Dataset records:
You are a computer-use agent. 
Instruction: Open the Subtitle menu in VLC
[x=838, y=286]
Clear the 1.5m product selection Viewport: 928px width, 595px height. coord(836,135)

--

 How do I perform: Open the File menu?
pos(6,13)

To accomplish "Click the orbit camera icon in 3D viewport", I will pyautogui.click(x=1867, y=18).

Task goal:
Would you retype the lines above from the one with "Instruction: Open the Subtitle menu in VLC" down to the one with "Clear the 1.5m", word for word, both ends included and no other lines?

Response to this task:
Instruction: Open the Subtitle menu in VLC
[x=838, y=286]
Clear the 1.5m product selection Viewport: 928px width, 595px height. coord(836,135)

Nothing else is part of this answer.